* [Exercises]:
1. Summarize the passage on optimism in two sentences.
2. Quote the listing lines starting with the line that contains "The height and width of the screenshot is (457, 851)." and continuing through the end of the listing.

* [Text segment]:
+--

How to be an Incorrigible Optimist, or, What I’m Doing in Costa Rica

“We are the crazy ones who choose to believe in peace,” he concluded.

One sliver in a blurred progression of notable speakers and presentations that overfilled my two-day orientation at UPeace (University for Peace) in El Rodeo, Costa Rica, his words stuck with me.

The volcanic mountains of San José rose in the hazy distance outside the window. Over 100 students from several dozen countries filled the seats beside me. Anyone pursuing a master’s degree in Peace Studies must be at least a tiny bit of an optimist.

I certainly am.

To trust, to believe, to hope—this is my daily act of rebellion in a world that tells us only to fear, to hate, and to doubt.

Our world is full of darkness. And it is full of light. I am an optimist not because I do not see the darkness (of course I do—who could ignore it?), but because I choose to always strive for its opposite.

The world is at war; I hope for peace.

Humans are cruel, petty, hateful, and foolish, but I believe—I know—they are more often kind, generous, loving, and wise.

+--

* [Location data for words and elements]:
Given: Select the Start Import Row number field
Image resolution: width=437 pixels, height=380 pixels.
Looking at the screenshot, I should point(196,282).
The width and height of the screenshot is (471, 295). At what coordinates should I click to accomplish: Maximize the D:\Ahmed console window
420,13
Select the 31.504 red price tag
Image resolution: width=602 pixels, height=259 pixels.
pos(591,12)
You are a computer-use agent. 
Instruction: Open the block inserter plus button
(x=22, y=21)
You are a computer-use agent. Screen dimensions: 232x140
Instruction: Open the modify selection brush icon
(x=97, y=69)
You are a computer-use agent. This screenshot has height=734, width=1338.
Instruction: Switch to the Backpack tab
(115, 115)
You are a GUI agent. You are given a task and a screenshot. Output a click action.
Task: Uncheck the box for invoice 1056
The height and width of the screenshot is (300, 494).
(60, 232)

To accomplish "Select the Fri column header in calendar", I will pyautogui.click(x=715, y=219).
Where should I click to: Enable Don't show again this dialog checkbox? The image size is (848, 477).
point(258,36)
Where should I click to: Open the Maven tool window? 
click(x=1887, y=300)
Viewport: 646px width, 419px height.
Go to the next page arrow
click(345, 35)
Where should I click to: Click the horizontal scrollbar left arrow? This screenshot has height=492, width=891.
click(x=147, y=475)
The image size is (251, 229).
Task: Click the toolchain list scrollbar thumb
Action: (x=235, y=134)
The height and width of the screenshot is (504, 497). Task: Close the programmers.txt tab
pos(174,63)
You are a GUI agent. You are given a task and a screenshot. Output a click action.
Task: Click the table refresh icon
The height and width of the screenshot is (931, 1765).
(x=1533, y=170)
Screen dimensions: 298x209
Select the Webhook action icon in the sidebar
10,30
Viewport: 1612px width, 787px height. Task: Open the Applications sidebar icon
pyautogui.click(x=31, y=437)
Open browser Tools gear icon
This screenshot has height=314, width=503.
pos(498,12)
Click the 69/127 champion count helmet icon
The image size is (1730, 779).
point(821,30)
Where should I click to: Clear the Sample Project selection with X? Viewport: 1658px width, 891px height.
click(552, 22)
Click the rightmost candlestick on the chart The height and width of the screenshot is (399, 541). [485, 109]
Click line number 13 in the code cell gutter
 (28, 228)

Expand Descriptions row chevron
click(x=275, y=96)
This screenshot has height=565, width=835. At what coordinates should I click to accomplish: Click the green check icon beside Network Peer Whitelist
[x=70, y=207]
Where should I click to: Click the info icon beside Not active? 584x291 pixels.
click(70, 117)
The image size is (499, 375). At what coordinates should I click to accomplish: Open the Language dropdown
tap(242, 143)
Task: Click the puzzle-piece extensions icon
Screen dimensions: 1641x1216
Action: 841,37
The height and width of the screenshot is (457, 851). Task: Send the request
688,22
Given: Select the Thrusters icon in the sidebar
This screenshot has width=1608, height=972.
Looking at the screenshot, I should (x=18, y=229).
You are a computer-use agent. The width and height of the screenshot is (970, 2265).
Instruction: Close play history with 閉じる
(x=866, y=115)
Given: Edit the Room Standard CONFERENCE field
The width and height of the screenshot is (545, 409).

+--

* [Solution list]:
1. During a crowded two-day orientation at the University for Peace in El Rodeo, Costa Rica, one speaker's words, "We are the crazy ones who choose to believe in peace," stayed with the writer, who holds that anyone pursuing a master's degree in Peace Studies must be at least a little optimistic. The writer treats trusting, believing, and hoping as a daily act of rebellion, sees the world's darkness but chooses to strive for its opposite, and believes people are more often kind, generous, loving, and wise than cruel, petty, hateful, and foolish.

2.
The height and width of the screenshot is (457, 851). Task: Send the request
688,22
Given: Select the Thrusters icon in the sidebar
This screenshot has width=1608, height=972.
Looking at the screenshot, I should (x=18, y=229).
You are a computer-use agent. The width and height of the screenshot is (970, 2265).
Instruction: Close play history with 閉じる
(x=866, y=115)
Given: Edit the Room Standard CONFERENCE field
The width and height of the screenshot is (545, 409).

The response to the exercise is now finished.